Subject Area Security and Dependability, Operating-, Communication- and Distributed Systems
Term from 2013 to 2017
Project identifier Deutsche Forschungsgemeinschaft (DFG) - Project number 132320961
 
The main objective of this project is to enhance Stratosphere’s abilities to quickly analyze evolving, large datasets in problems that require iterative analytical programs. Therein, we focus on two demanding areas: Web data and Scientific Workflows (SWfs). The first area deals with the analysis of unstructured, heterogeneous, and distributed web content. It builds on work performed in the first phase, in which our subproject was concerned with research in declarative information extraction. In the second phase, we focus on the analysis of textual web data including the dynamic acquisition of such data through focused web crawls. This requires a number of enhancements to Stratosphere, such as specific operators to deal with web data, methods for using advanced information extraction to improve accuracy of focused crawling, and a novel execution model supporting the inherently iterative nature of focused crawling. The second research area targets the implementation, optimization, and efficient execution of SWf as dataflow programs, in particular analysis workflows for next generation sequencing data in the Life Sciences. The cost of producing genome data has fallen so steeply that it is short before becoming standard in clinical practice, creating an avalanche of data that must be analyzed by a multitude of programs running in pipelines. SWfs essentially are dataflow programs and thus generally well suited to be managed by a system as Stratosphere. However, especially genome analysis has particular properties that must be considered during dataflow optimization and parallelization.
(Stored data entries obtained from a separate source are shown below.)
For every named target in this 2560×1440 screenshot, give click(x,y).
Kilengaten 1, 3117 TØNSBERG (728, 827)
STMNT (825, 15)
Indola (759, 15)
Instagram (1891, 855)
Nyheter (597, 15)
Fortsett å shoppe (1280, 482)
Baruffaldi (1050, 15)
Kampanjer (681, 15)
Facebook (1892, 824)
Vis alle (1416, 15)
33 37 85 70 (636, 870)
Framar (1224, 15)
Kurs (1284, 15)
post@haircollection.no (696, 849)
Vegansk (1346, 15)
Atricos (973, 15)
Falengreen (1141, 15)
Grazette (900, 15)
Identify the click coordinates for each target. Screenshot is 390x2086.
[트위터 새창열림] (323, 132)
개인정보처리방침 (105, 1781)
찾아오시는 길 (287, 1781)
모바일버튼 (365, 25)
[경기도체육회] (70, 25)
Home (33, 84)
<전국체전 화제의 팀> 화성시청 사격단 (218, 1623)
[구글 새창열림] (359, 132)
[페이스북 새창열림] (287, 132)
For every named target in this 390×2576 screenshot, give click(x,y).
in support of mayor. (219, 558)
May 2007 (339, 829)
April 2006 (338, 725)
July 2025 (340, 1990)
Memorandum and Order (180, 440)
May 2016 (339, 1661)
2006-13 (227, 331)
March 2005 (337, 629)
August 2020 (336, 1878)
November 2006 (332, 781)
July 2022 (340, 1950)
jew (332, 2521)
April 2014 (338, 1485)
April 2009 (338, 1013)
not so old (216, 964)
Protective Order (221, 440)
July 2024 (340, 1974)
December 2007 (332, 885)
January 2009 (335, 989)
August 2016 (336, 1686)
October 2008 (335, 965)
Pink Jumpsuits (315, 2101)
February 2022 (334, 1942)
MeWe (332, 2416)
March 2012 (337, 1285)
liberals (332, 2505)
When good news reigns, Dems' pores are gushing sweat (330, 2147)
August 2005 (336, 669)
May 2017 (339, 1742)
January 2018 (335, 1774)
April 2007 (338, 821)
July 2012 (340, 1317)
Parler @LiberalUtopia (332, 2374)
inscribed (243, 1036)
In particular, large-scale sequencing is becoming routine even outside large centers, which means that analysis must be performed efficiently also on small clusters and should optimally exploit multi-core machines. Another property of this area is that there exists no single, standardized analysis pipeline; rather, genomes are subjected to various independent analyses, resulting in complex workloads of partly overlapping functionality leaving much room for holistic workload optimization.